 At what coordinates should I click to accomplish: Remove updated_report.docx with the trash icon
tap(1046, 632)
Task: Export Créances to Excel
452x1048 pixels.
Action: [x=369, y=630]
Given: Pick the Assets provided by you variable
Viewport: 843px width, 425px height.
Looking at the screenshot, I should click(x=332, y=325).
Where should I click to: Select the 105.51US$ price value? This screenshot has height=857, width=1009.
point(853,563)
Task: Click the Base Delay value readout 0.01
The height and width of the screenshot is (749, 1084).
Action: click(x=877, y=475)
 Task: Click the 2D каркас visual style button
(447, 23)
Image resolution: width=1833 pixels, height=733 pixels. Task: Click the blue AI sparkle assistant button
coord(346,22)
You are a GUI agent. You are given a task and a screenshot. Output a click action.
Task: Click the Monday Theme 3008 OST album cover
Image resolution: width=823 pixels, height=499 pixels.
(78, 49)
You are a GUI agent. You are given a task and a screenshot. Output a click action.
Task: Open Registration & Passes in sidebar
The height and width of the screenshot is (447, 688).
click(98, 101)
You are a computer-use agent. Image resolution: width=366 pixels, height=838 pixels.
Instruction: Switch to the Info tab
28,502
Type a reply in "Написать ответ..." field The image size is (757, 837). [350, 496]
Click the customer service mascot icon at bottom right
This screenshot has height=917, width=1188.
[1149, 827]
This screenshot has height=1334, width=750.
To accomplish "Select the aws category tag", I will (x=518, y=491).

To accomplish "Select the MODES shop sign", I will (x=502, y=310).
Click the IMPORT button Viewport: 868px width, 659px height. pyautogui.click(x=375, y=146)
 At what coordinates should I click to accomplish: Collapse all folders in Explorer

*Requisiti del compito*
Inserisci in una tabella Markdown con le colonne N. e Contenuto le righe che vanno dall'inizio fino a quella che contiene "Action: click(x=877, y=475)", compresa. In N. metti il numero progressivo, in Contenuto il testo della riga, e salta le righe vuote.

*Risultato del compito*
| N. | Contenuto |
|---|---|
| 1 |  At what coordinates should I click to accomplish: Remove updated_report.docx with the trash icon |
| 2 | tap(1046, 632) |
| 3 | Task: Export Créances to Excel |
| 4 | 452x1048 pixels. |
| 5 | Action: [x=369, y=630] |
| 6 | Given: Pick the Assets provided by you variable |
| 7 | Viewport: 843px width, 425px height. |
| 8 | Looking at the screenshot, I should click(x=332, y=325). |
| 9 | Where should I click to: Select the 105.51US$ price value? This screenshot has height=857, width=1009. |
| 10 | point(853,563) |
| 11 | Task: Click the Base Delay value readout 0.01 |
| 12 | The height and width of the screenshot is (749, 1084). |
| 13 | Action: click(x=877, y=475) |